Cosa lo ha spinto a fermarsi? Non è detto che sia stato il vestito, alle
volte è proprio quello a farli scappare. Una donna vestita da sposa
cos’è in sostanza, è davvero una sposa? Forma e sostanza, ha sempre
lavorato su questo. Prendi una foglia di platano e la ritagli in modo
che sembri una foglia di ulivo: cos’è ora, una foglia di platano o una
foglia di ulivo? Fai un pene all’uncinetto: cos’è, una presina o un pene?

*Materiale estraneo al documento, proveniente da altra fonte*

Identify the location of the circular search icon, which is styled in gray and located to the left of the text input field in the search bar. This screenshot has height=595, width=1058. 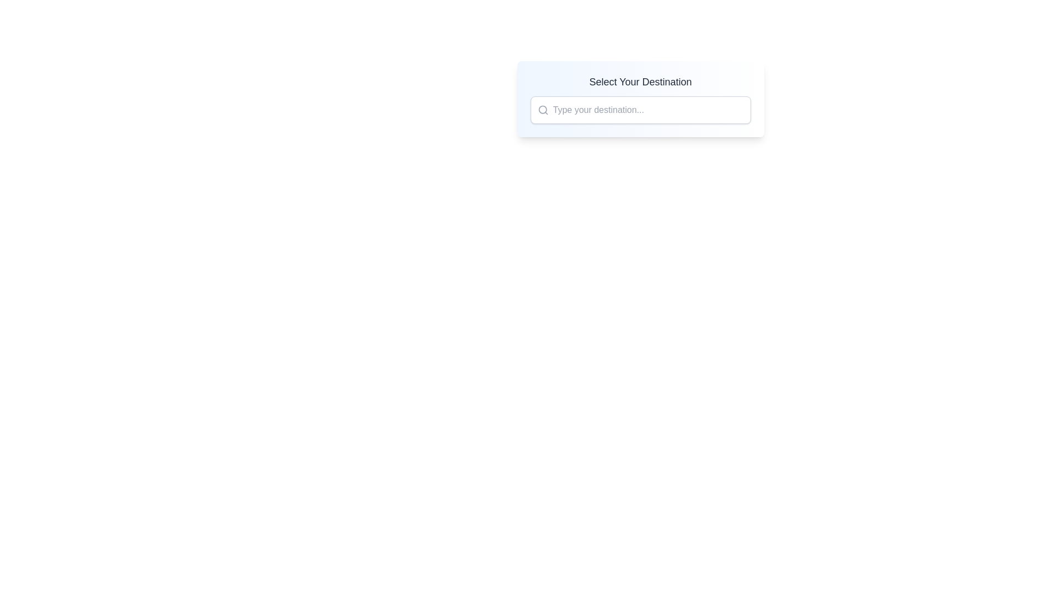
(542, 110). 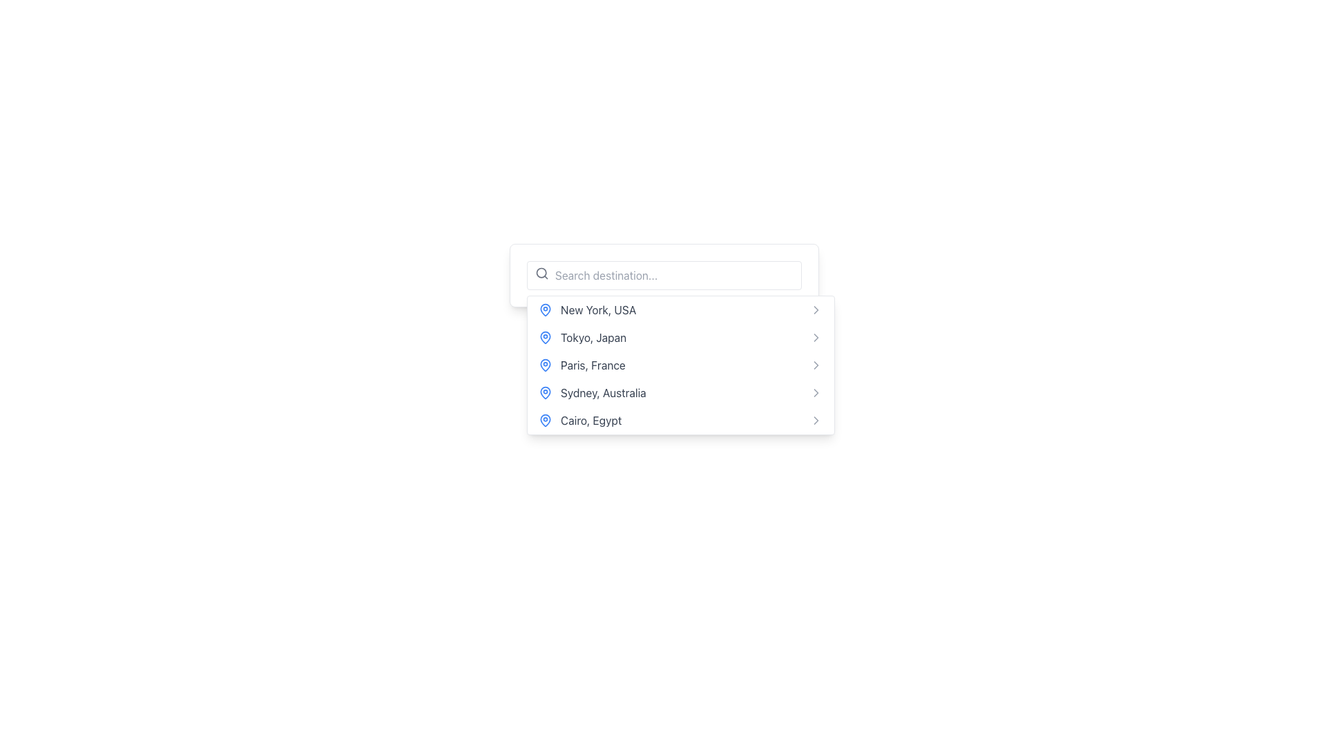 What do you see at coordinates (545, 309) in the screenshot?
I see `the location indicator icon positioned to the left of the text 'New York, USA', which is the first icon in a vertical list of location markers` at bounding box center [545, 309].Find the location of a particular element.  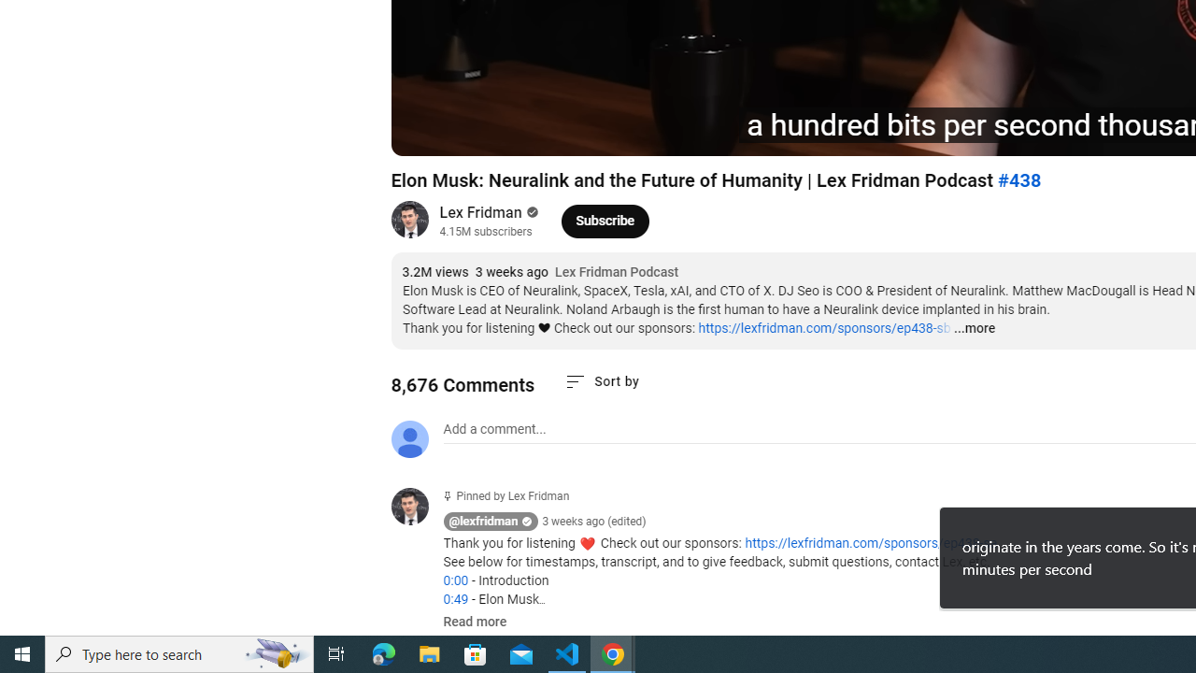

'@lexfridman' is located at coordinates (483, 521).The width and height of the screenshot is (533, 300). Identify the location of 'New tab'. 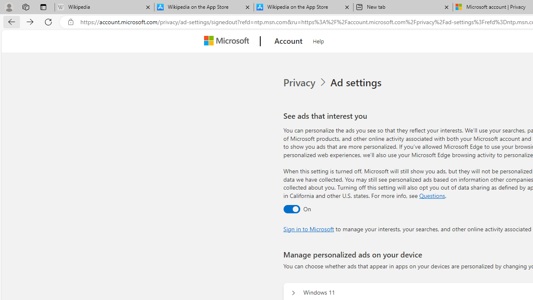
(403, 7).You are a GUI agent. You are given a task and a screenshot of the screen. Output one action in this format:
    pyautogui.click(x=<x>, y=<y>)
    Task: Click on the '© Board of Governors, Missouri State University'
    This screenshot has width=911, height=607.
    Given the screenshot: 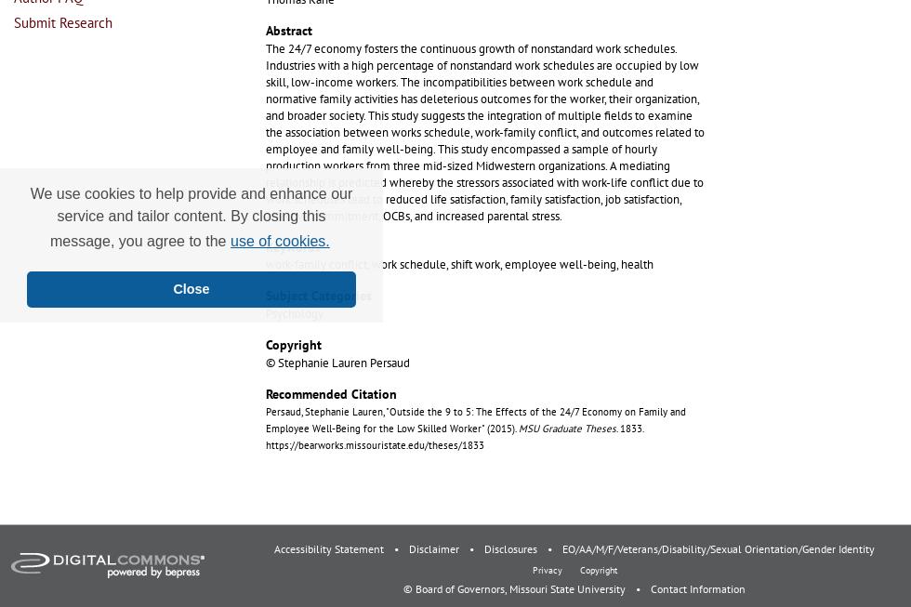 What is the action you would take?
    pyautogui.click(x=515, y=589)
    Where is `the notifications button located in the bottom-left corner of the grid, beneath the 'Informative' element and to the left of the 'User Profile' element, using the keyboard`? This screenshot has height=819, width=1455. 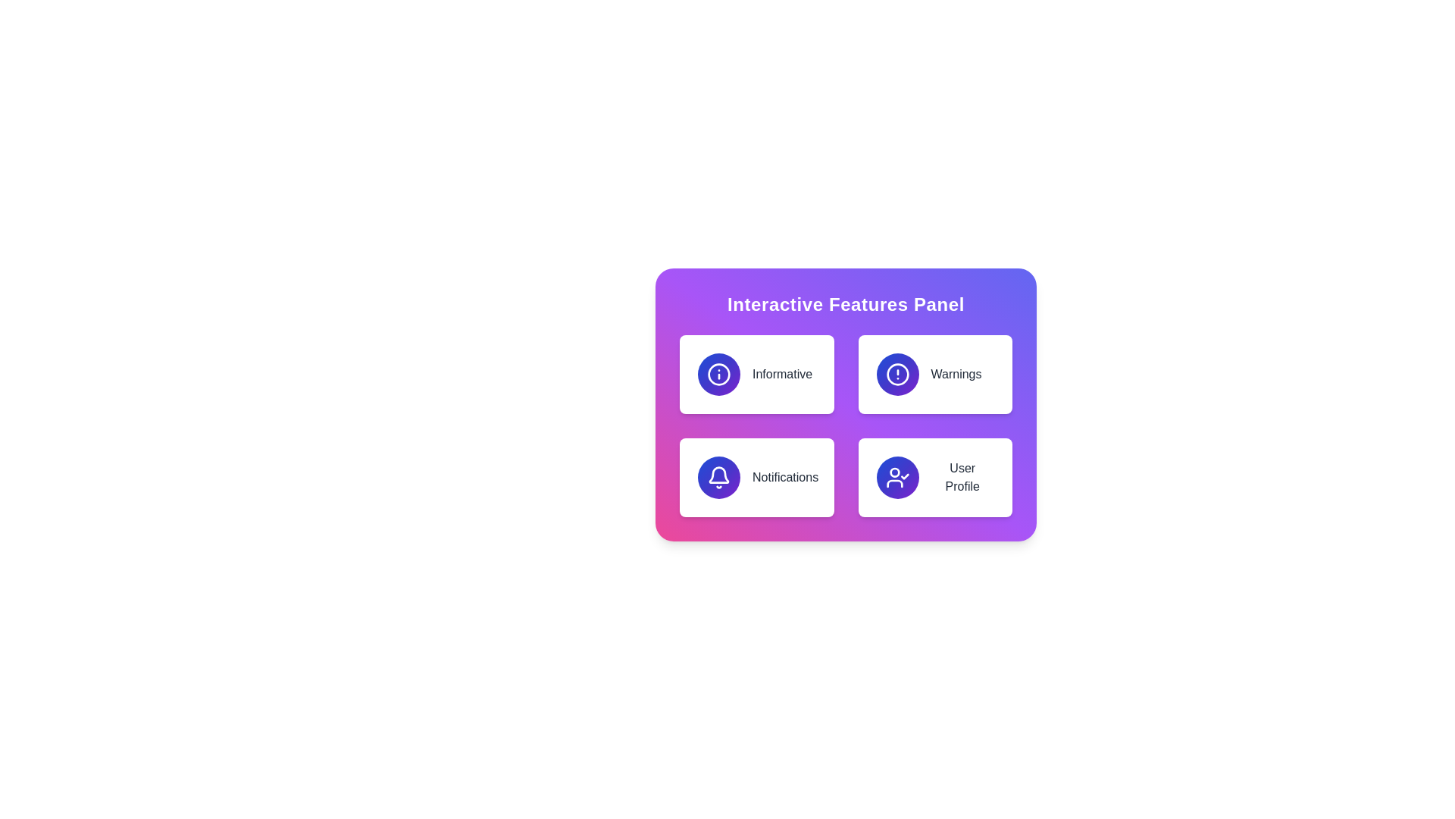
the notifications button located in the bottom-left corner of the grid, beneath the 'Informative' element and to the left of the 'User Profile' element, using the keyboard is located at coordinates (757, 476).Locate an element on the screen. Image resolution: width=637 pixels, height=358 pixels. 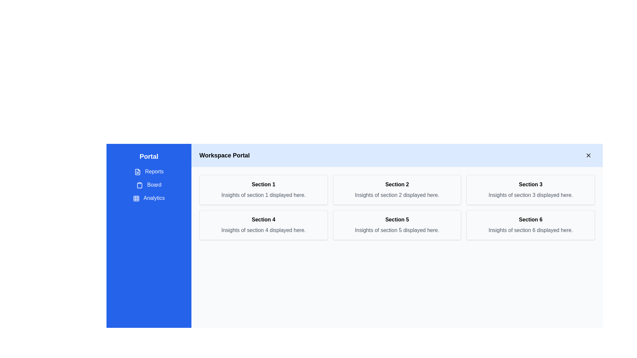
the Text Label that provides details about the content or purpose of the 'Section 6' card, located in the last column of a two-row grid layout, directly below the text 'Section 6' is located at coordinates (530, 230).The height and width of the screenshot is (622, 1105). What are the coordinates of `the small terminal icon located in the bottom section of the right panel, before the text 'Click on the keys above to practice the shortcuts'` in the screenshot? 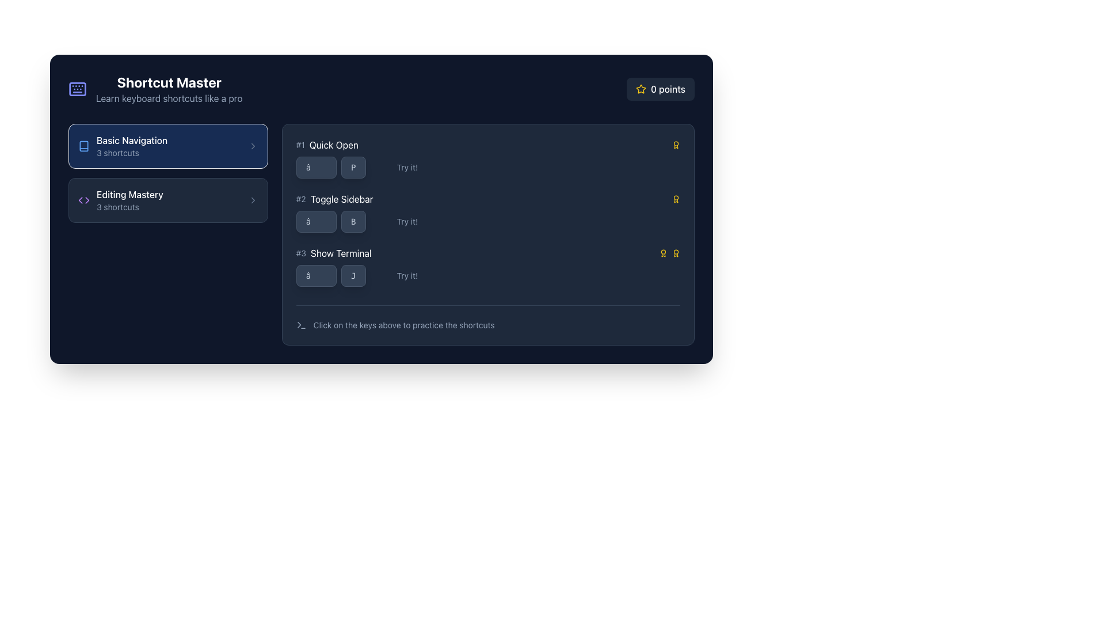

Guida rilassato, una mano sulla parte bassa del volante, l’altra appoggiata alla leva del cambio, le tre dita esterne a reggere il telefonino
come per un uso imminente, anche se nei venti minuti trascorsi da
quand’è salita non ha effettuato né ricevuto alcuna chiamata, e ora
si trova a pensare che, in fondo, quel piccolo Nokia non proprio di
nuova generazione è l’unica prova che il suo angelo coi baffi non sia
muto. Ma che importa, il progetto non prevede che lei parli con tutti
coloro che le offrono un passaggio. Spostarsi insieme dentro una notte
piovosa, rinchiusi nella stessa navicella che si allontana rapida dalla
peri· feria di Istanbul verso le vastità siderali dell’Asia, non è già una
forma intima di condivisione? Non stanno già comunicando? Decide
di staccare per un po’ la presa sulle cose e si abbandona con la testa
appoggiata al finestrino assaporando il soffio caldo del climatizzatore
tra i capelli.
Solo adesso che è sola il viaggio è cominciato davvero, lo ha capito
appena si sono salutate. Anche Silvia è stata subito d’accordo. Due
ragazze che fanno l’autostop in abito nuziale sembrano due ragazze
vestite in maschera – un’apparizione in bilico tra la rievocazione folk
e la goliardata – una ragazza che fa l’autostop in abito nuziale invece è
una sposa. Subito per tutti nient’altro che questo: una sposa che aspetta
seduta sul guard rail. Separandosi, avrebbero valorizzato al meglio il
potenziale simbolico della loro performance. Tutta la vulnerabilità e la
baldanza e la fiducia di una giovane donna che si offre in matrimonio
al mondo. L’immagine stessa della purezza gettata tra le braccia del
prossimo. Qualcuno avrebbe detto nelle fauci del prossimo, ma il loro
progetto era nato proprio per contestare il cinismo paranoide delle
società avanzate. È la paranoia il nostro peggior nemico, uomini e
donne che inaridiscono bunkerizzati in casette dotate di panic room
e circuito di videosorveglianza. Se ti esponi al contatto casuale con un
bel sorriso l’altro ti premierà. Ha le prove, viaggia così da sempre. Il
pellegrino non ha ragione di temere gli esseri umani, meno che meno
se è una novella sposa. Ogni passaggio un matrimonio, sporcando il
vestito ma rinnovando, quasi esasperando, l’illibatezza.